For children, the bar may actually be slightly higher. A large study of healthy children found that every participant had an SpO2 of 97% or above, with nearly half reading a perfect 100%. The researchers suggested that readings below 97% in children deserve closer evaluation, since healthy kids rarely dip that low.

When a Lower Number Is Still Normal

Not everyone should expect readings in the high 90s. Context matters more than a single number.

At higher elevations, oxygen saturation naturally drops because the air is thinner. Most people begin to experience lower readings between about 6,500 and 10,000 feet above sea level. If you’re visiting a mountain town and your oximeter reads 93% or 94%, that’s a predictable response to altitude, not necessarily a problem.

People with chronic lung conditions like COPD often have a different target altogether. Clinical guidelines recommend a target range of 88% to 92% for COPD patients, because pushing oxygen levels higher in these individuals can actually increase the risk of complications. For someone with COPD, a reading of 97% on supplemental oxygen could signal that they’re receiving too much, not too little.

Age plays a role as well. A study of healthy adults found that people over 60 had lower average oxygen levels during sleep compared to younger adults, with their typical resting sleep values around 95% rather than 96% or 97%. This modest decline with age is normal.

Oxygen Dips During Sleep

Your oxygen saturation doesn’t stay locked at one number. It fluctuates throughout the day and drops naturally during sleep. In healthy people, the average lowest point during a night’s sleep is around 90%, with most of the night spent closer to 96% or 97%. Brief dips into the low 90s during sleep are common and typically harmless.

People with obstructive sleep apnea, however, experience more frequent and deeper drops. If you’re monitoring your oxygen overnight and seeing repeated dips below 90%, that pattern is worth discussing with a doctor, even if your waking reading is a normal 97%.

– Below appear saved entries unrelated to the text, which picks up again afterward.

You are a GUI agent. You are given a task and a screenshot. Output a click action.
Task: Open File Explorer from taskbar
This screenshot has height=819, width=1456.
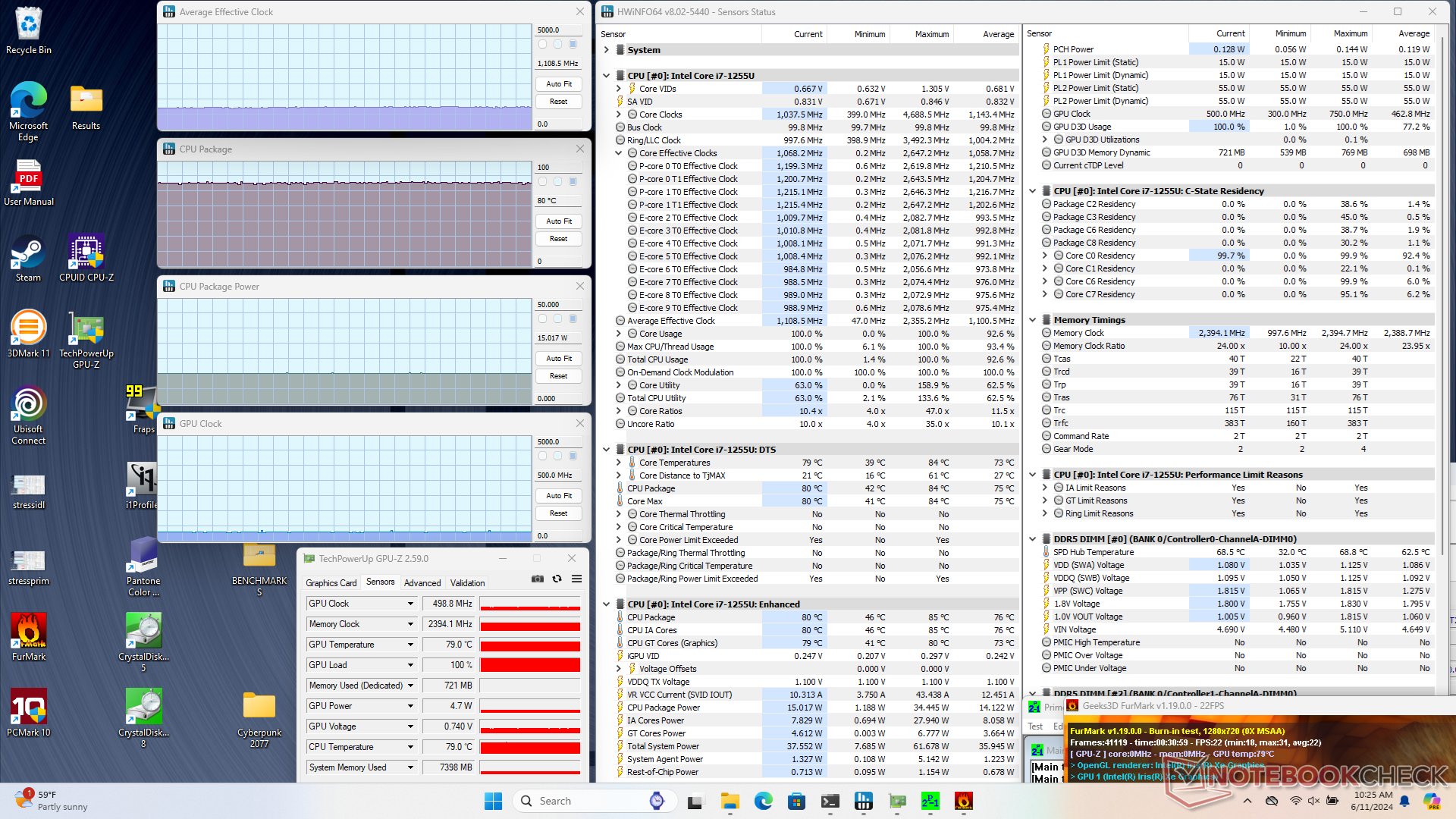pos(730,801)
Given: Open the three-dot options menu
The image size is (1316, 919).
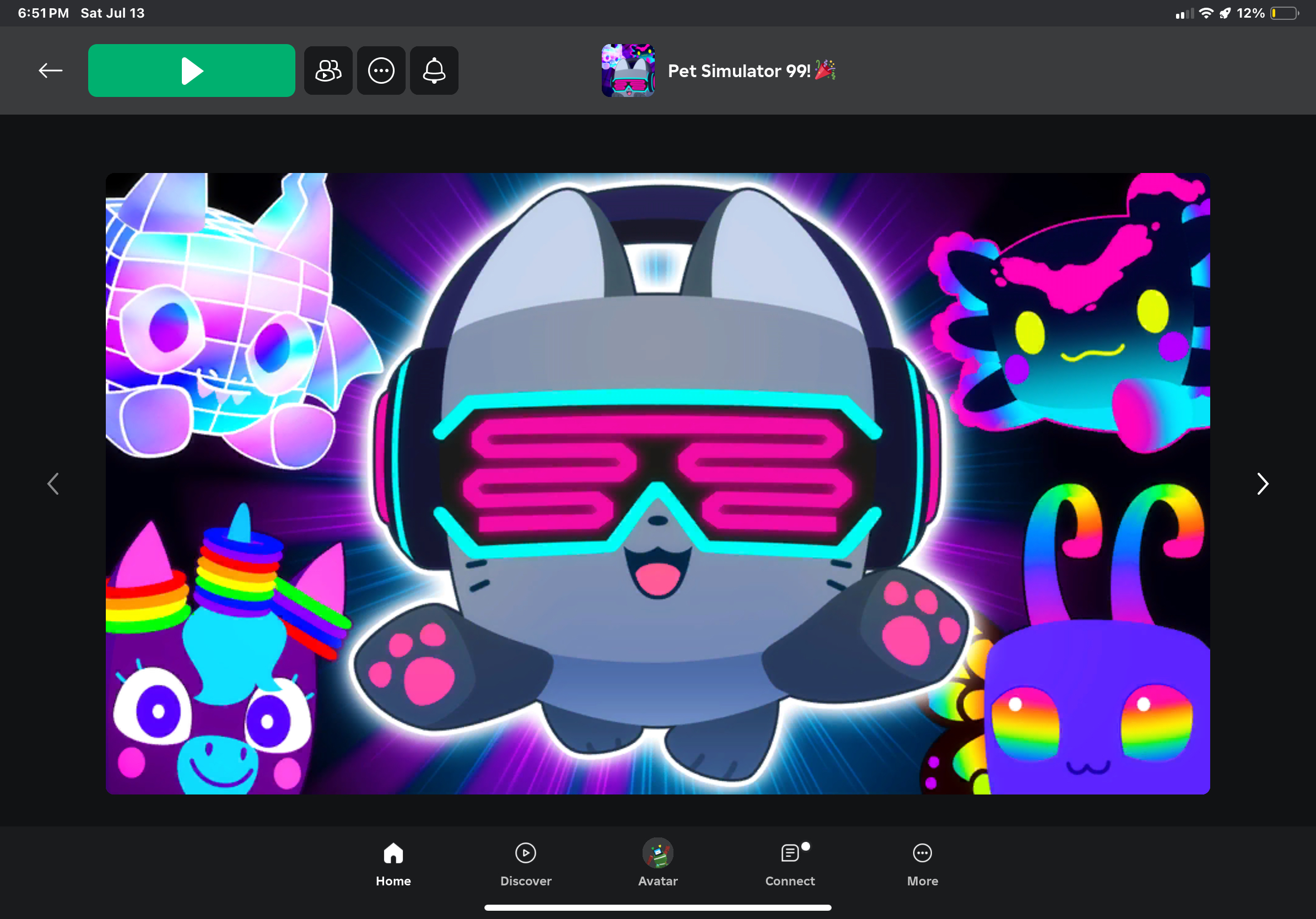Looking at the screenshot, I should point(381,71).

Your Reading Might Not Be Perfectly Accurate

Pulse oximeters are useful screening tools, but they’re not precision instruments. The FDA has acknowledged that these devices can show accuracy differences between people with lighter and darker skin tones, sometimes overestimating oxygen levels in people with darker pigmentation. Nail polish, cold fingers, and poor circulation can also throw off readings by a few percentage points in either direction.

A reading of 97% could realistically be anywhere from about 95% to 99%, which is still within the normal range. But if your device consistently reads lower than expected, or if your readings seem to swing wildly, consider warming your hands, removing nail polish, and trying again. Home pulse oximeters are best used for spotting trends over time rather than treating any single number as absolute.

Why You Can Feel Short of Breath at 97%

One of the more confusing experiences is feeling breathless even when your oxygen level looks fine. This happens more often than you might expect. Shortness of breath isn’t always caused by low oxygen. It can come from anxiety, deconditioning from lack of exercise, anemia (where your blood carries less oxygen per red blood cell even though saturation looks normal), asthma, allergies, or even medications like beta-blockers and statins.

Your lungs can also feel tight or restricted from irritation or inflammation without your oxygen saturation actually dropping. The sensation of breathlessness is partly driven by signals from your brain interpreting how hard your respiratory muscles are working, not just the oxygen content of your blood. So a reading of 97% tells you that your lungs are doing their core job of loading oxygen onto red blood cells. It doesn’t rule out other reasons you might feel uncomfortable breathing.

If you’re consistently feeling short of breath despite normal oxygen readings, the cause is likely something other than oxygen delivery, and it’s worth investigating rather than dismissing just because the number on the oximeter looks reassuring.